>I’ve been reading up on different methods of novel planning, 3 arc, 5 part, snowflake, hero’s journey, etc, etc, etc. I’m far too unorganised for my own good so I thought a little planning and structure might not go amiss. While bits and pieces of various methods are very useful, sticking to a strict plan is not for me. Even the thought of it is making me bored and tired and meh. But I decided to try out some stuff. I keep seeing the Snowflake Method being talked up everywhere I go this week so I thought someone out there must be trying to tell me something, I’ll try this first. First of all you write a one sentence summary of your book. This one sentence was the hardest thing I’ve ever had to write in my life. Seriously. (And when the first step is oh crap kind of hard, then the rest is probably not going to be any easier.) How can I not know what my story is about? Problem is, it’s about too many things at the same time, so it’s hard to pigeon hole.
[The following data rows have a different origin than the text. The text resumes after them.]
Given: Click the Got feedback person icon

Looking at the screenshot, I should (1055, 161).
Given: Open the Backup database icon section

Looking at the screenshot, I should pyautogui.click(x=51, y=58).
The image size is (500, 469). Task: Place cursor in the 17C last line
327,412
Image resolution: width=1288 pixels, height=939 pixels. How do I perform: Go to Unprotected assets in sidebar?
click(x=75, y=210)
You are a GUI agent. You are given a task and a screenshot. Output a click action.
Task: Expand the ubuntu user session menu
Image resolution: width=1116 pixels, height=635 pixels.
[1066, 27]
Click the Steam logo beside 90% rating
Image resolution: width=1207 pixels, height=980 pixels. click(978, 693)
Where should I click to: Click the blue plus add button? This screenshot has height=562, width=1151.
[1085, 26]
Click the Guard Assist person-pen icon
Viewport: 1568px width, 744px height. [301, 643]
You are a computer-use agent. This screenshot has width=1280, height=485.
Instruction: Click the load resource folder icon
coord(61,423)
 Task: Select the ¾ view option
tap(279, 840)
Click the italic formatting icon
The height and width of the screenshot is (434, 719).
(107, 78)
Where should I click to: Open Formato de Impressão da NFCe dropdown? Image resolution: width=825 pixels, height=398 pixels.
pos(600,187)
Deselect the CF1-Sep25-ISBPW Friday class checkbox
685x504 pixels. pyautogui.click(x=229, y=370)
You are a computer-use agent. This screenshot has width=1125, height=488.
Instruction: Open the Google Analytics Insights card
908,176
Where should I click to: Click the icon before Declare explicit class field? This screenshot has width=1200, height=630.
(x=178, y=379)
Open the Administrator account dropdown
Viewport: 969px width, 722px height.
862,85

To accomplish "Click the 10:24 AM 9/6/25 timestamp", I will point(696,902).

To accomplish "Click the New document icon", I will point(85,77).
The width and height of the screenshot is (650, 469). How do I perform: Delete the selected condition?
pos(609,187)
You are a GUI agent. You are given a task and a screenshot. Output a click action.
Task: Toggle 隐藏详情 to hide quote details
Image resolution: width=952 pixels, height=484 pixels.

That makes me think that my story is not specific enough. Recently on Nathan Bransford’s blog he talked about querying and he said the one mistake people make is not being specific enough. This is me. I cannot put a label on things, I can’t condense, I can’t summarise, I cannot be specific. Which leads me onto that other novel planning point – the question. Your story is meant to ask one big question. The story ends when you answer this question. So you better make sure you’re answering the right question. (Example being, in a romance novel, the question might be does the boy get the girl? Boy gets the girl – end of book, ta-da!)
This is also a problem for me. One big question is boring. And limited. (To me.) I don’t like formulas and I don’t like knowing what to expect. I like lots of relatively important story arcs that build up together into some kind of a resolution and yes maybe I am interpreting the One Big Question badly but the idea of planning everything is not flexible enough for me (and pretty soul destroying). I had a bit of a freak out at 5am yesterday, worrying about my writing being “different” and conveniently forgetting that I’m not trying to be like anyone else. I’m writing for me and I’m enjoying it at that. A very sensible person reminded me of that, just in time.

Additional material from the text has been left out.